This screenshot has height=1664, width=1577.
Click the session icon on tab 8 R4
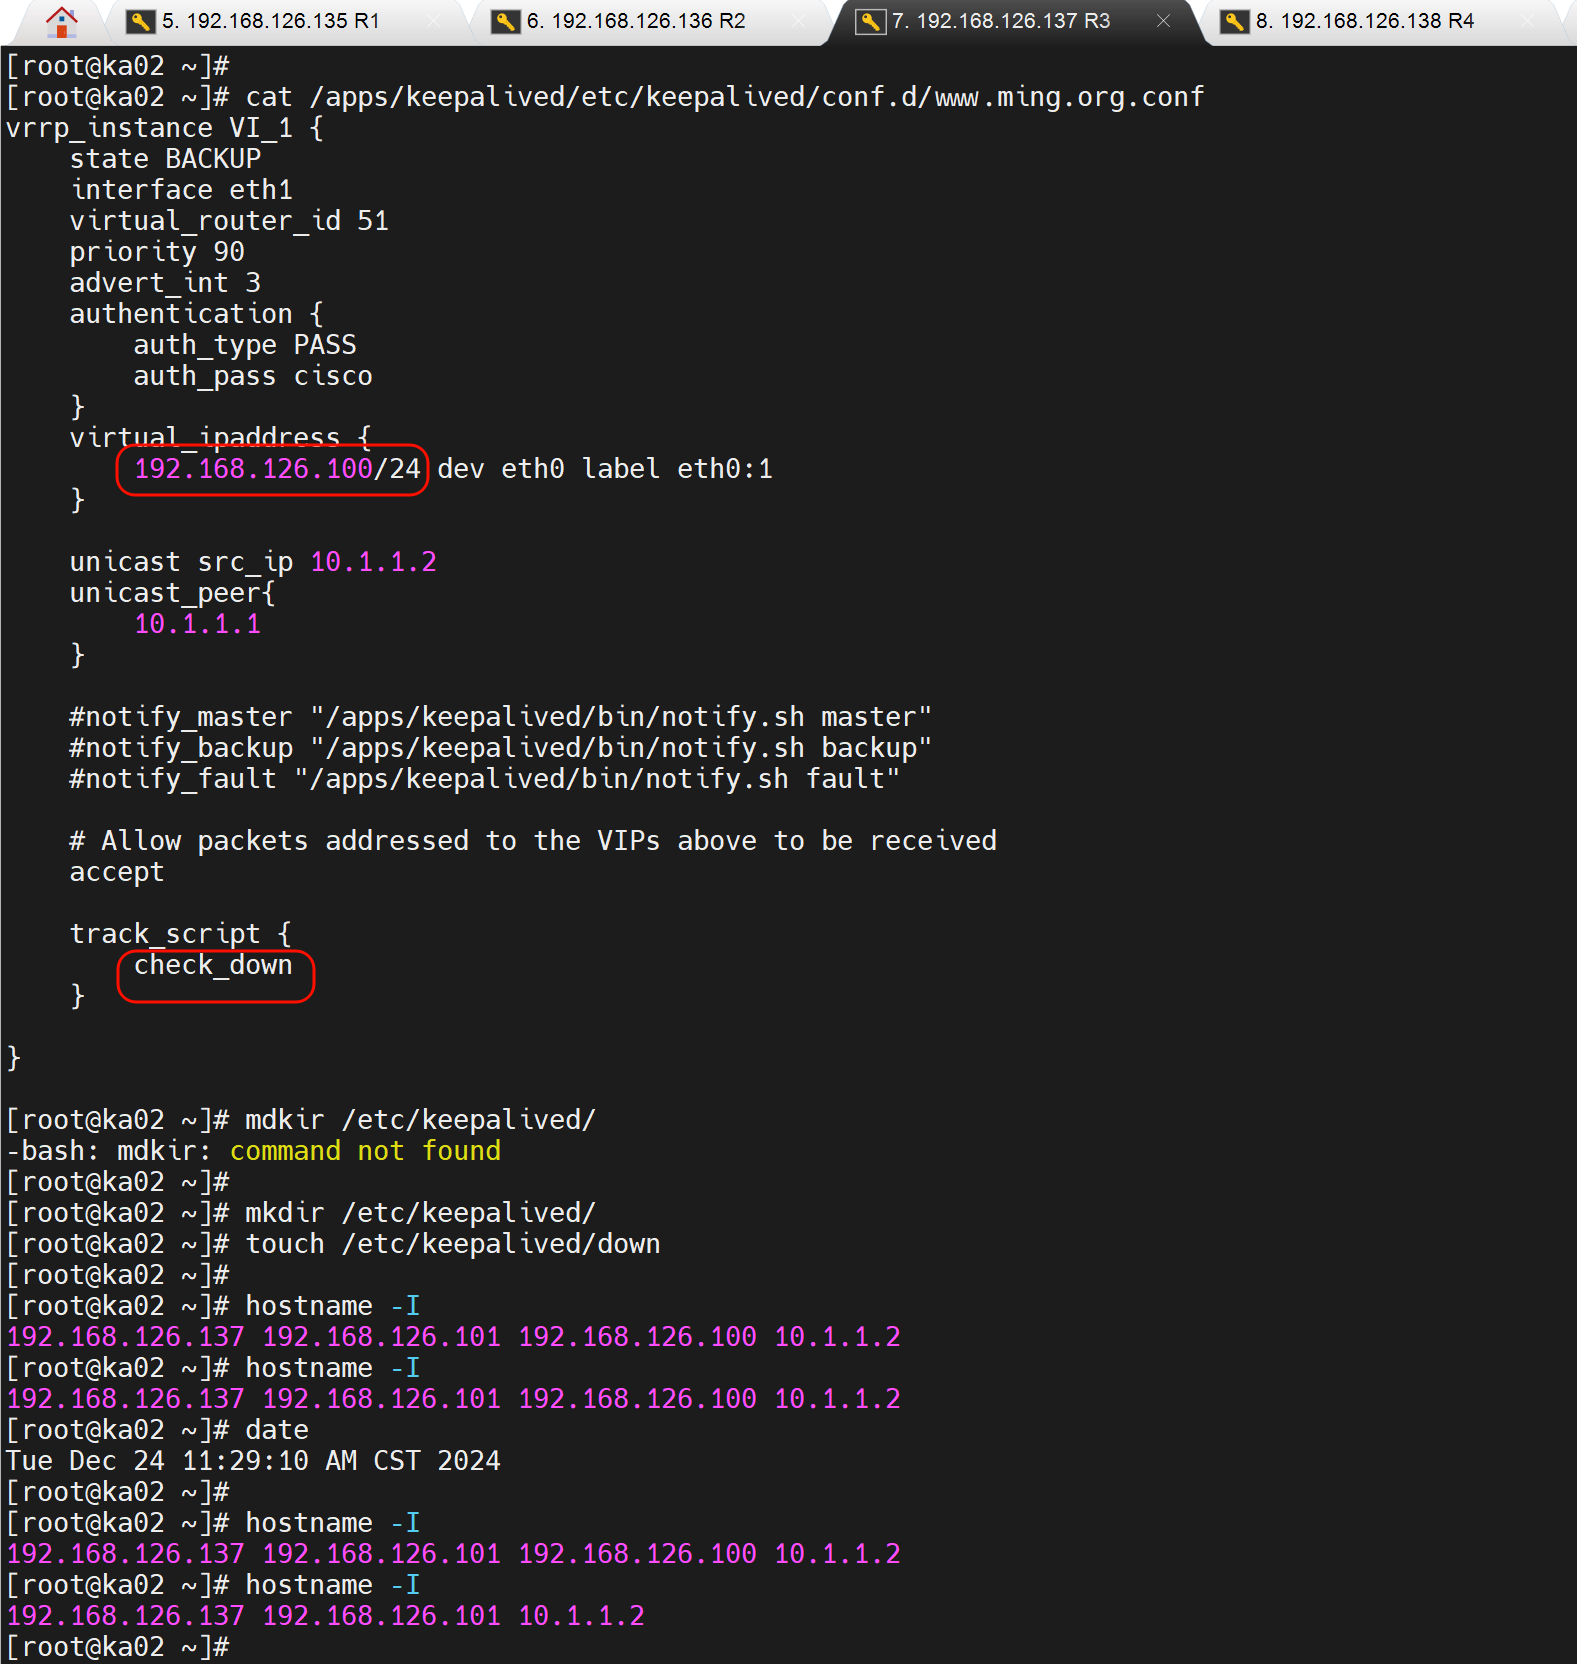click(x=1235, y=21)
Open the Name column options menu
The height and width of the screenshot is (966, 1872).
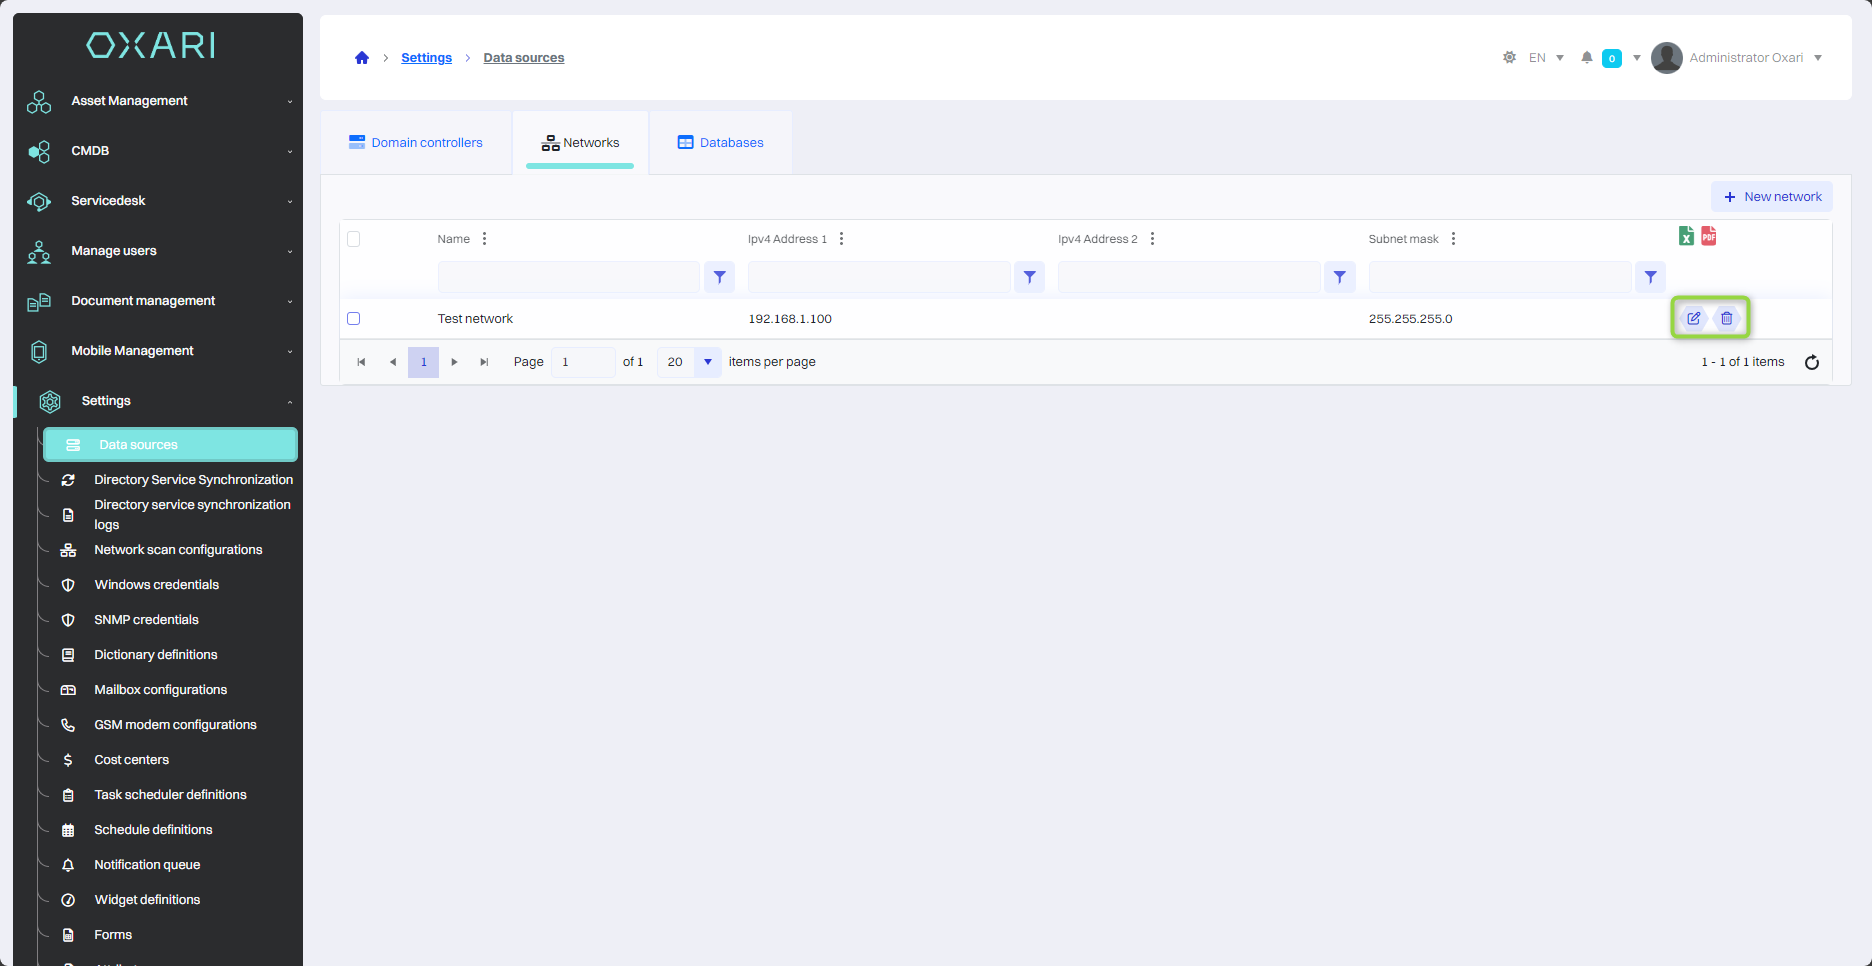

■ ■ ■ ■ ■ ■ ■

◆ **What this task involves**
Rewrite each line of the material above as an item in a numbered list, omitting any blank lines and leaving out the pictures.

◆ **Solution to this exercise**
1. This screenshot has height=1664, width=1577.
2. Click the session icon on tab 8 R4
3. click(x=1235, y=21)
4. Open the Name column options menu
5. The height and width of the screenshot is (966, 1872).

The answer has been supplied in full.